▶ Document segment
= = =
[identity profile] stephantom.livejournal.com posting in [community profile] greatpoetry
Hello, all. I have another request. Thank you to everyone who responded to my last one -- the responses were awesome. Right now I'm looking for 7th-grade-friendly poems that really express people's identities (as individuals, or their cultural identities). I think "list poems" might be especially helpful.

And here is my unrelated contribution.

If I Should Cast Off This Tattered Coat
by Stephen Crane

If I should cast off this tattered coat,
And go free into the mighty sky;
If I should find nothing there
But a vast blue,
Echoless, ignorant --
What then?

Date: 2010-10-27 04:10 pm (UTC)
From: [identity profile] exceptindreams.livejournal.com
Okay, this will be perfect. No bad language, classic poem, and very much focused on identity, or perceived identity.

"The Unknown Citizen"
W. H. Auden

(To JS/07 M 378
This Marble Monument
Is Erected by the State)
= = =
▶ Provided records
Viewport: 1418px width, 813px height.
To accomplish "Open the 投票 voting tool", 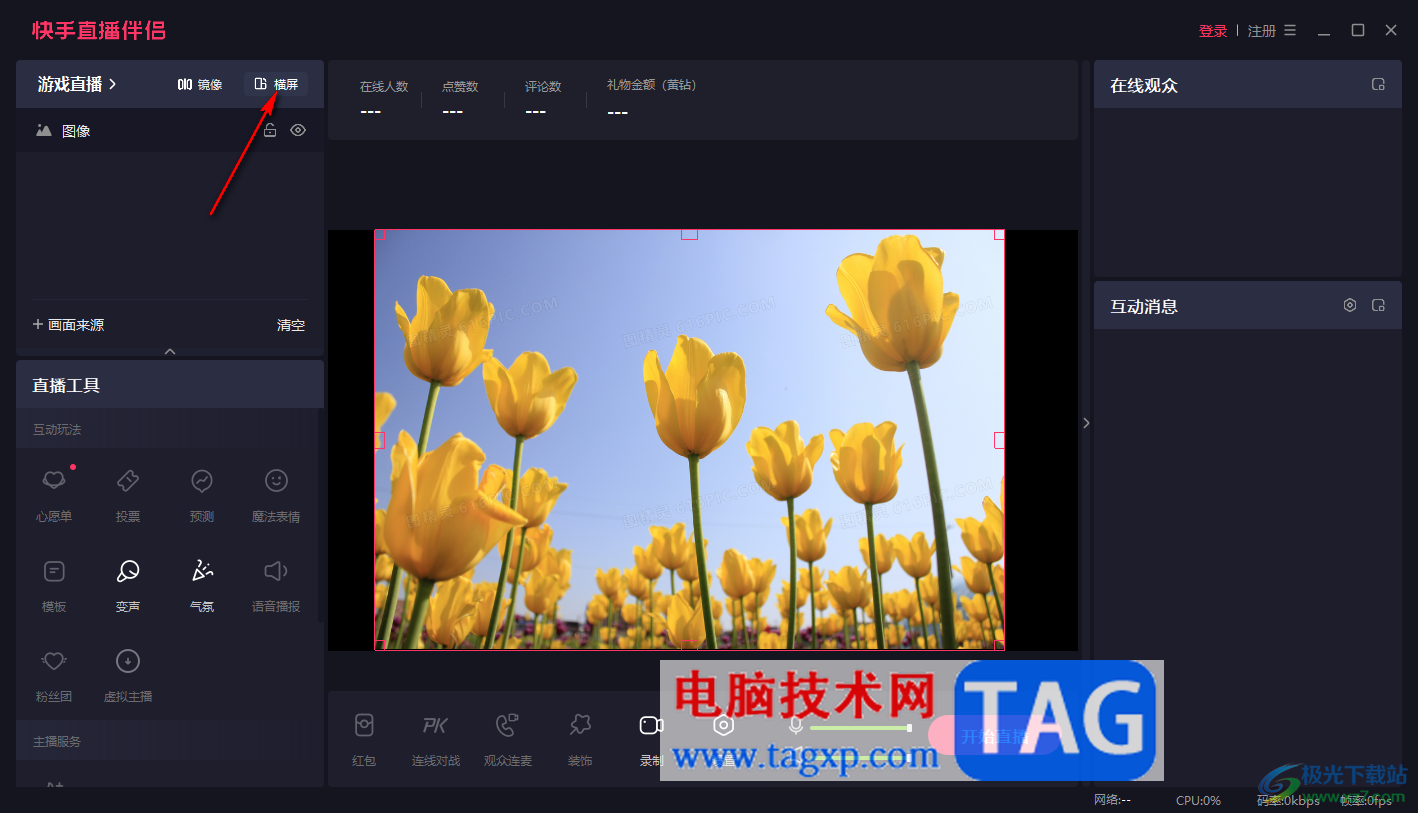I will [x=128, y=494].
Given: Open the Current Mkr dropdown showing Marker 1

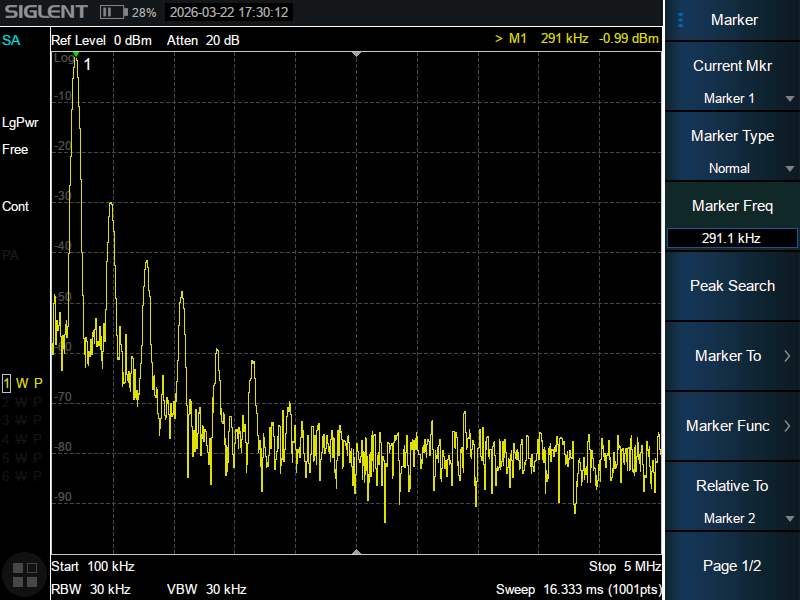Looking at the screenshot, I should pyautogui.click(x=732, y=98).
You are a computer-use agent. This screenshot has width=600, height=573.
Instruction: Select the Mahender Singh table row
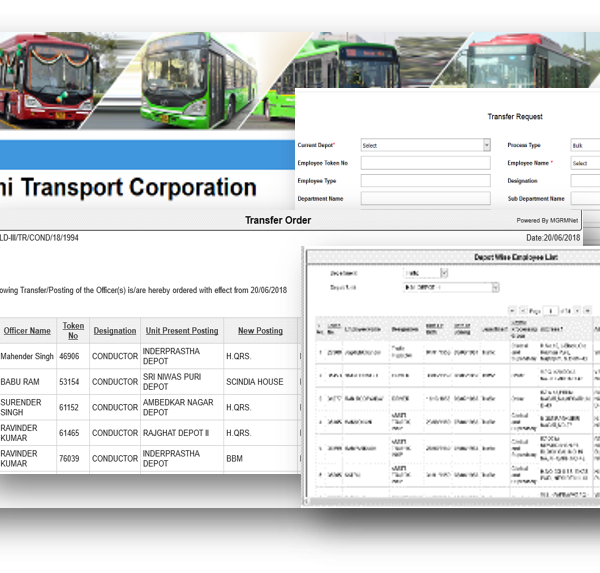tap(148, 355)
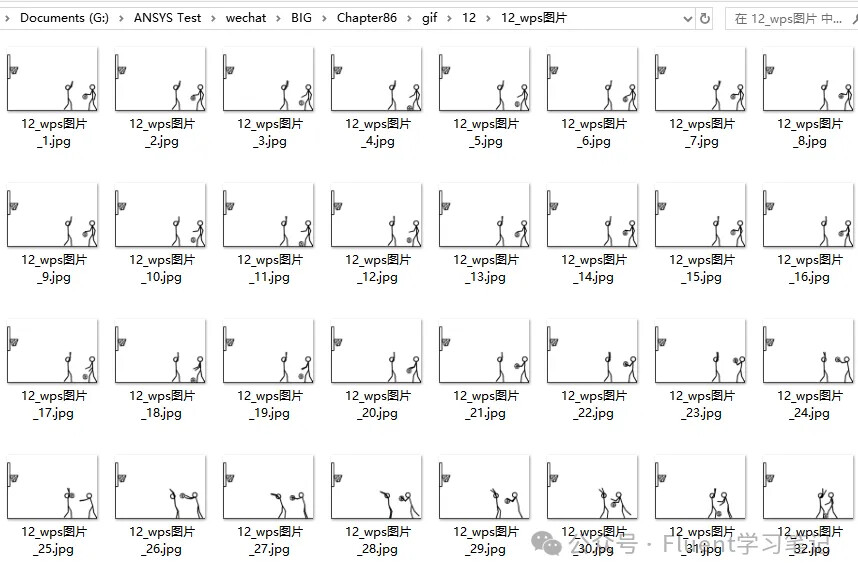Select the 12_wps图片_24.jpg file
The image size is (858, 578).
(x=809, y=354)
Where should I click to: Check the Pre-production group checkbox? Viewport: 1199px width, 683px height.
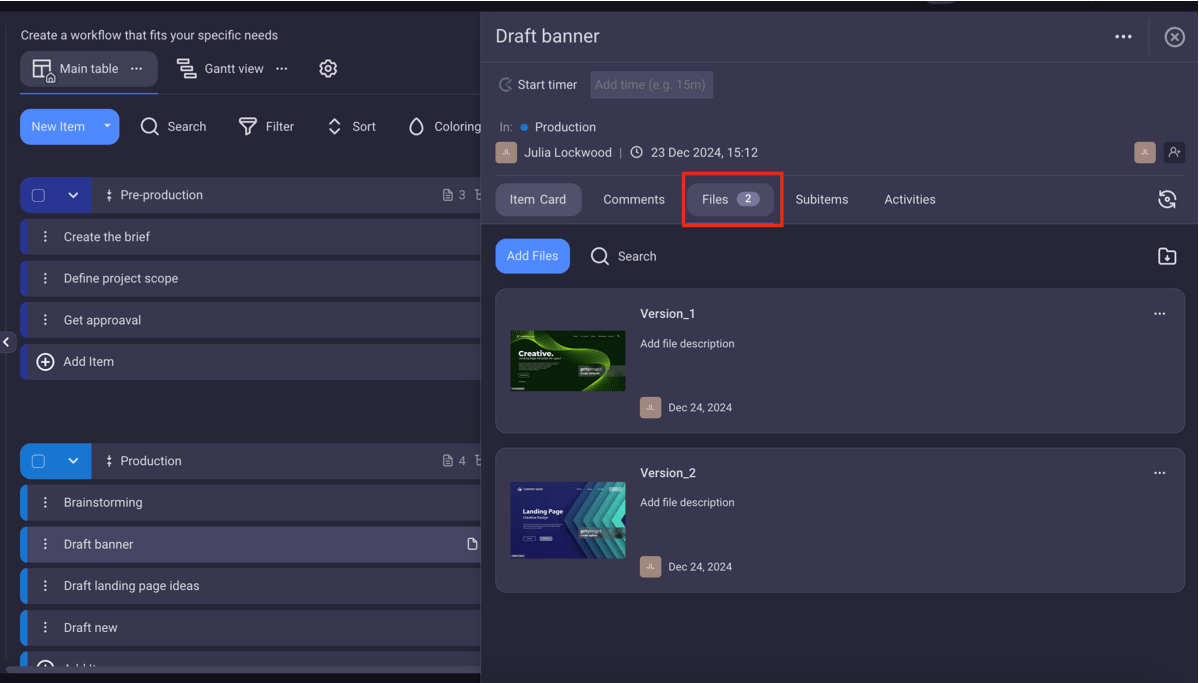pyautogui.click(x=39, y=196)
= = =
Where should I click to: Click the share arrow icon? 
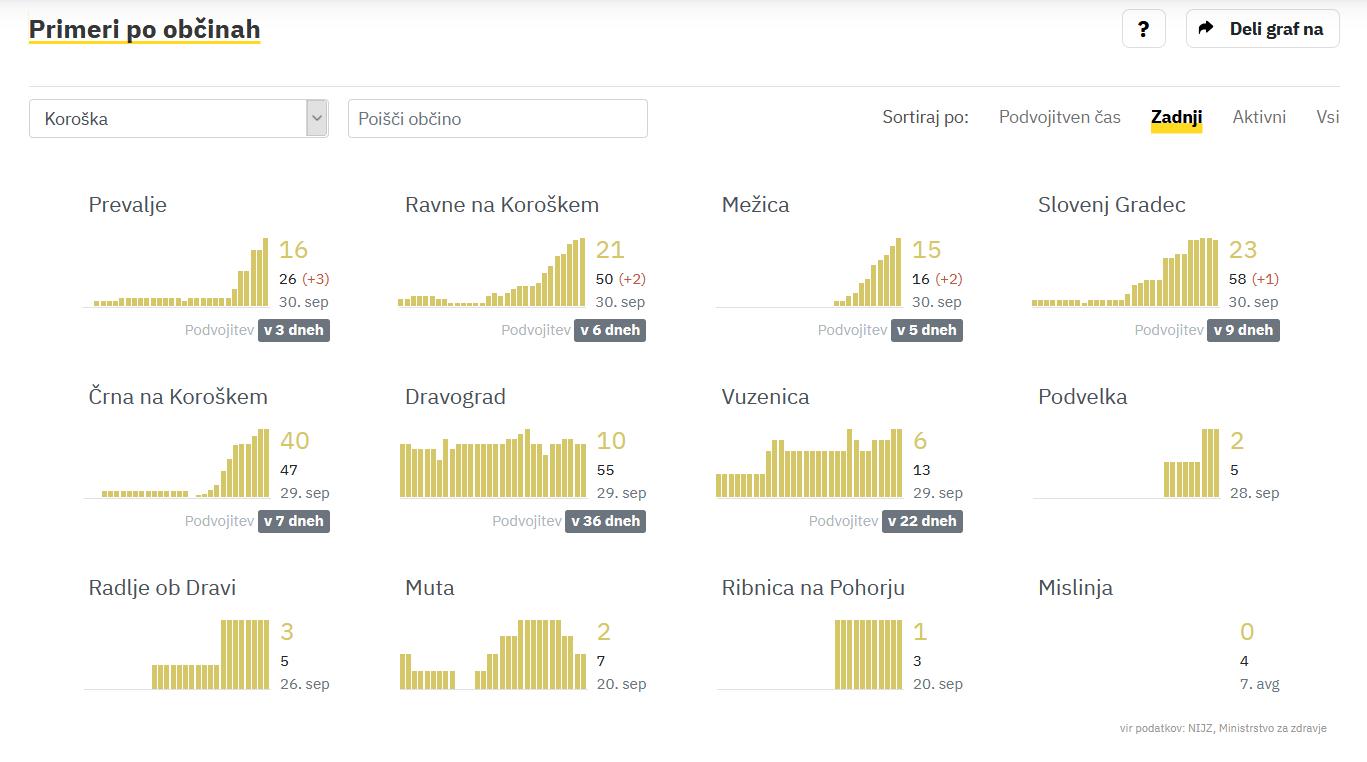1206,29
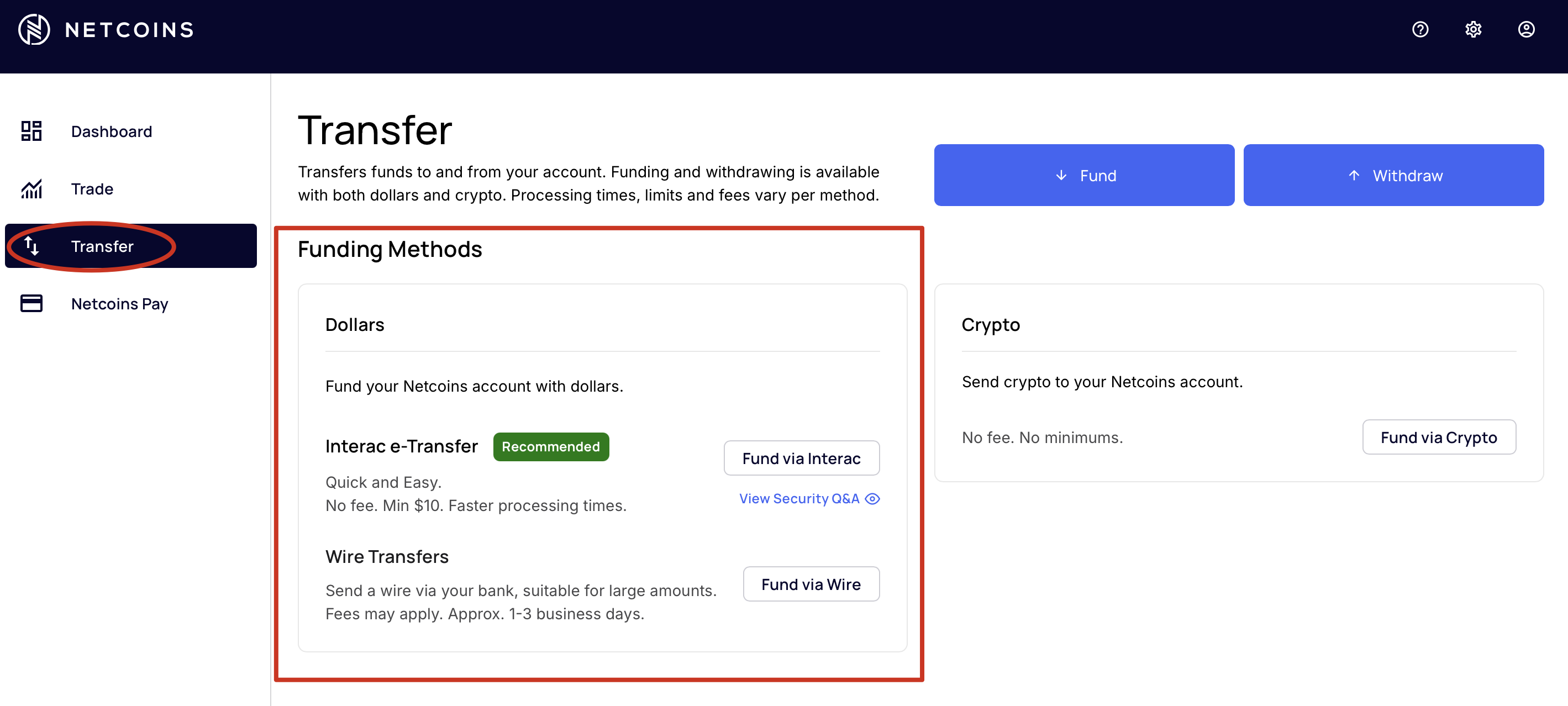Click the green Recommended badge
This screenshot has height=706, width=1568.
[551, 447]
= = =
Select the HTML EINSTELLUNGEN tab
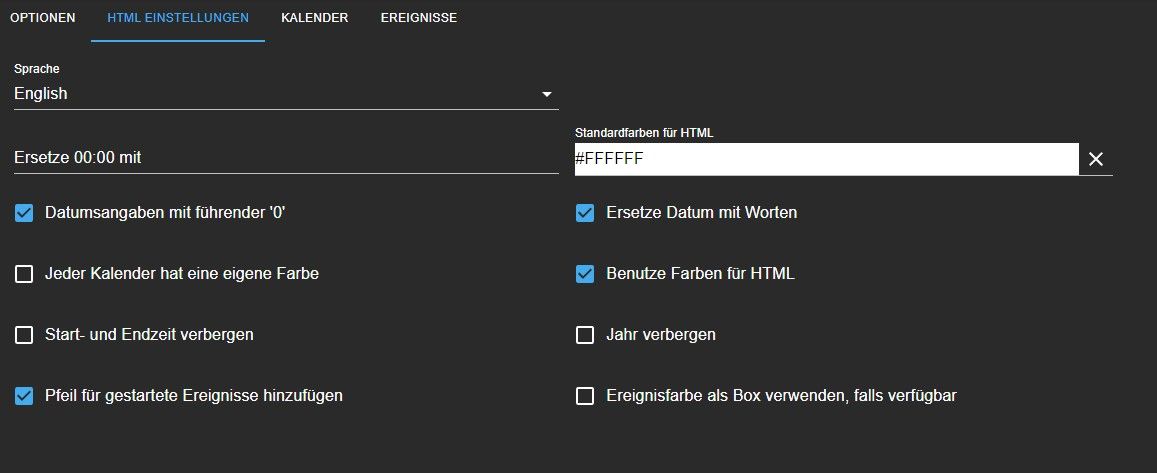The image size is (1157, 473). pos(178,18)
= = =
▶ Work instructions
Please repeat the poetry post word for word, from "[identity profile] stephantom.livejournal.com" to "be especially helpful.".

▶ Result of the task
[identity profile] stephantom.livejournal.com posting in [community profile] greatpoetry
Hello, all. I have another request. Thank you to everyone who responded to my last one -- the responses were awesome. Right now I'm looking for 7th-grade-friendly poems that really express people's identities (as individuals, or their cultural identities). I think "list poems" might be especially helpful.